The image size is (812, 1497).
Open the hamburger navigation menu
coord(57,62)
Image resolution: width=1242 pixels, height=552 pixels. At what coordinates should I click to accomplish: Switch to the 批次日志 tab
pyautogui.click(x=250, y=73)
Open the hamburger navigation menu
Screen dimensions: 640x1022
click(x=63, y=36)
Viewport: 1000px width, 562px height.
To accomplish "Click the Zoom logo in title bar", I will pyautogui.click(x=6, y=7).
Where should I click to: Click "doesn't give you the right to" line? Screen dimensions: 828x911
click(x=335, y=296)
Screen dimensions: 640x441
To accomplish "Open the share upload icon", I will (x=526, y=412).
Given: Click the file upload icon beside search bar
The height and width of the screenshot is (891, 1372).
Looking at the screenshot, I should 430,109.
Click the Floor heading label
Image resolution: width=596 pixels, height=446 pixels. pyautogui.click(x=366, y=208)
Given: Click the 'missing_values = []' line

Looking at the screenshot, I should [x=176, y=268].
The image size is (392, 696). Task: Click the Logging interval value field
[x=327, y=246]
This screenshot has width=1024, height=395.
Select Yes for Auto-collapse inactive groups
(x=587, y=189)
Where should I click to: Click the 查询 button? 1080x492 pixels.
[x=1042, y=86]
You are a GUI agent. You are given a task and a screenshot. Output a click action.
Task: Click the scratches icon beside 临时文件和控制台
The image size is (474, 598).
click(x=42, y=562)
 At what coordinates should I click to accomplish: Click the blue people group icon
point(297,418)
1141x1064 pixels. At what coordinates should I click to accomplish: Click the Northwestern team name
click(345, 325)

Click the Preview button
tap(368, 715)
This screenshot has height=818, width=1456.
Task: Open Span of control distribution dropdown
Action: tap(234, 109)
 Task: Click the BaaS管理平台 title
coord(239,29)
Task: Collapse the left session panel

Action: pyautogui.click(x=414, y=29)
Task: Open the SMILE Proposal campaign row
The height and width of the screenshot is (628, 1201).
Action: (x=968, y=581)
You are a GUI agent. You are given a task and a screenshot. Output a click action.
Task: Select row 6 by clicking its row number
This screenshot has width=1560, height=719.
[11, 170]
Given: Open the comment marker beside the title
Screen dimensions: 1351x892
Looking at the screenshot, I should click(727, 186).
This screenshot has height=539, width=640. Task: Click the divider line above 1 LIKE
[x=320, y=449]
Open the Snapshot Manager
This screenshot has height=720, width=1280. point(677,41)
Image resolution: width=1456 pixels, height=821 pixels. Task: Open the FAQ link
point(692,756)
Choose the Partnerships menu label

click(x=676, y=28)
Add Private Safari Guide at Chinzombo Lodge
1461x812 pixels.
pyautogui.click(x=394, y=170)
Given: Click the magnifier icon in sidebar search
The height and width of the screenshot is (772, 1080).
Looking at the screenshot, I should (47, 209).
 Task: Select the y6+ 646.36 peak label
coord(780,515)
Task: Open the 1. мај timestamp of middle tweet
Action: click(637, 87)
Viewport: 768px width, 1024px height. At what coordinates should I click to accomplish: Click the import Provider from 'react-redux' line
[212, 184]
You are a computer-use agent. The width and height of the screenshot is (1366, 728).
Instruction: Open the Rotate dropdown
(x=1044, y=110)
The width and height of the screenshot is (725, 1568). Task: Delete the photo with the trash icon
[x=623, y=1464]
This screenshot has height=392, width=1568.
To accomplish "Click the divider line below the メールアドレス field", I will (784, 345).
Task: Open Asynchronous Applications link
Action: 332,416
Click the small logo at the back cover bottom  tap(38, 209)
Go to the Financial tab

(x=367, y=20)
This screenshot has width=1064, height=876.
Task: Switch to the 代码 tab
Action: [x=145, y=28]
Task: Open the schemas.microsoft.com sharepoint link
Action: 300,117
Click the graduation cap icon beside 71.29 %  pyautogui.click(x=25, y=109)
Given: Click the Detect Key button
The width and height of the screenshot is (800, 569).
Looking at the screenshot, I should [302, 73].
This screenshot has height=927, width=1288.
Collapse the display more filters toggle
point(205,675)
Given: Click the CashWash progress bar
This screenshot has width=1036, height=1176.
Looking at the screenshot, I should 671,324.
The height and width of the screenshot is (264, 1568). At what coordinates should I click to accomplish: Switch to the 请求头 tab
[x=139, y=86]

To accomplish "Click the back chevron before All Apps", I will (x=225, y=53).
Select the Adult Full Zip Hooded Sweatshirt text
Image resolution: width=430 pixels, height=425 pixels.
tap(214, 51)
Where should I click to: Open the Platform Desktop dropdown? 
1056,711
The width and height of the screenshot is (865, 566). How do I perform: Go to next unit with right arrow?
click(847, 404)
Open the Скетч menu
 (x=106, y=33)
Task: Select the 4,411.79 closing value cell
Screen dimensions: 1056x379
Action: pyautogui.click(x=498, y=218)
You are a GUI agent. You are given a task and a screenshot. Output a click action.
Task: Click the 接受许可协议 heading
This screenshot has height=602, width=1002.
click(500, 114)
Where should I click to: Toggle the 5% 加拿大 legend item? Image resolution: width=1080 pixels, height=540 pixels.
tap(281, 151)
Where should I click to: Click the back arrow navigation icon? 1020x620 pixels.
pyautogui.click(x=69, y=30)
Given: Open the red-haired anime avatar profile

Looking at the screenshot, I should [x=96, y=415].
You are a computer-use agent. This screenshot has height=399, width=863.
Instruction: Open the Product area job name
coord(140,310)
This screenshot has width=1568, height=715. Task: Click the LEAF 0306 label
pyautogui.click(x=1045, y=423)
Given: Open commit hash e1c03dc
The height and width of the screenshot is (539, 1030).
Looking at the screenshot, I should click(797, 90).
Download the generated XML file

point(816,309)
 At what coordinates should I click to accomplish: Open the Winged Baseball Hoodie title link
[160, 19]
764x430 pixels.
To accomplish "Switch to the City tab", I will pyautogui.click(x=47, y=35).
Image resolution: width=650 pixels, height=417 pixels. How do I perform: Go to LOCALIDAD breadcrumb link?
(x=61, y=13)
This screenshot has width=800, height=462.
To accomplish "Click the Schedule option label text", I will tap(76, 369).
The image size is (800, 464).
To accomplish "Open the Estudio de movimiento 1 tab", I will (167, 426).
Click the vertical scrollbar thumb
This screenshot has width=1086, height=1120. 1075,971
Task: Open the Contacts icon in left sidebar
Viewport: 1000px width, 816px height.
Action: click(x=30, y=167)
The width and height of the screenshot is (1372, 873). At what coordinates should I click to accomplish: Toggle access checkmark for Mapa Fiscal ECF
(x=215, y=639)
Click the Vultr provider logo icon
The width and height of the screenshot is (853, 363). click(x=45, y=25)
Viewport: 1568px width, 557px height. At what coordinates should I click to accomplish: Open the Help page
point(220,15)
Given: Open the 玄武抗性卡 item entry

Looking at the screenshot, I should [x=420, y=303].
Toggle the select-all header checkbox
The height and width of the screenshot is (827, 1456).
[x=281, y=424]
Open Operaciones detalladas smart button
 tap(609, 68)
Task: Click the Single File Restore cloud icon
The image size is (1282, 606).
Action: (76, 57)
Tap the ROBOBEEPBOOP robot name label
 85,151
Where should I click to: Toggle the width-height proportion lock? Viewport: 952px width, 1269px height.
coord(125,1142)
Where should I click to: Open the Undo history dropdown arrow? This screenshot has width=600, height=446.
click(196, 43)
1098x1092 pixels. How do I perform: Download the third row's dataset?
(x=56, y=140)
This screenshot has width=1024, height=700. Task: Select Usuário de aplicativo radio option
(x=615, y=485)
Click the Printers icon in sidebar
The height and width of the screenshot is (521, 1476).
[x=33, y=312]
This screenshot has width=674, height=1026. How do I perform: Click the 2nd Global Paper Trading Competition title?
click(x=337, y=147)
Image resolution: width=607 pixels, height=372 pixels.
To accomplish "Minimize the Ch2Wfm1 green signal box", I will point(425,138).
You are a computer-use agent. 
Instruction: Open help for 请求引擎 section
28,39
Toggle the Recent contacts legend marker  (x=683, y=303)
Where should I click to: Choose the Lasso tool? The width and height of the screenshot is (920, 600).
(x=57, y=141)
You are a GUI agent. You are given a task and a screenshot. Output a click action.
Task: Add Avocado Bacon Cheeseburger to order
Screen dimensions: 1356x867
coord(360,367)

* [Task to carry out]: The exact lines from the one containing "This screenshot has width=1024, height=700." through the end of the listing above are the expected output; include nothing else.

* [Final answer]:
This screenshot has width=1024, height=700. Task: Select Usuário de aplicativo radio option
(x=615, y=485)
Click the Printers icon in sidebar
The height and width of the screenshot is (521, 1476).
[x=33, y=312]
This screenshot has width=674, height=1026. How do I perform: Click the 2nd Global Paper Trading Competition title?
click(x=337, y=147)
Image resolution: width=607 pixels, height=372 pixels.
To accomplish "Minimize the Ch2Wfm1 green signal box", I will point(425,138).
You are a computer-use agent. 
Instruction: Open help for 请求引擎 section
28,39
Toggle the Recent contacts legend marker  (x=683, y=303)
Where should I click to: Choose the Lasso tool? The width and height of the screenshot is (920, 600).
(x=57, y=141)
You are a GUI agent. You are given a task and a screenshot. Output a click action.
Task: Add Avocado Bacon Cheeseburger to order
Screen dimensions: 1356x867
coord(360,367)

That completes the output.